Die erste ökologische Regel lautet: Nicht die Jäger regulieren die Beute, sondern die Beute reguliert den Jäger. Es ist ein ökologisches System, dass sich selbst ordnet. Ist viel Beute da, kann der Wolf leben und Junge erziehen. Geht das nicht, zieht er weiter. Der tierische Jäger Wolf steht dabei in keiner Weise in Konkurrenz zu den menschlichen Jägern. Dennoch sind viele Jäger kategorische Wolfsgegner, oft aus Unwissenheit und weil sie den Wolf für eine Konkurrenz halten. Das stimmt nicht. Das beste Beispiel liefert das Land Brandenburg: Dort gibt es die höchste Wolfsdichte weltweit, dennoch bleiben die Jagdzahlen konstant. Wäre der Wolf ein Konkurrent, hätten sie einbrechen müssen.

Wieso hat der Mensch so ein Feindbild vom Wolf?

Die Menschen haben den Wolf damals kategorisch ausgerottet. Das lag aber vornehmlich an der Tollwut, denn die sorgte dafür, dass er Menschen angriff. Nun ist die Tollwut seit mehr als 20 Jahren nicht mehr bei Wildtieren vorhanden. Das ist durch massive Impfung Verdienst der Jägerschaft.

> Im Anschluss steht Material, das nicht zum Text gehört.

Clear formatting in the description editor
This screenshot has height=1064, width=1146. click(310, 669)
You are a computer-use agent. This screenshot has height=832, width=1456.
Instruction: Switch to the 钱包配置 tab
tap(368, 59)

Er ist aber auch nur ein Wildtier, das sich dort niederlässt, wo er Ruhe hat und seine Jungen großziehen kann. Dass er sich nun ausbreitet, liegt auch daran, dass der Wildbestand aktuell so hoch ist wie noch nie. Das ist auch eine Folge des Klimawandels, denn im Winter sterben immer weniger Wildtiere, die seine Beute sind.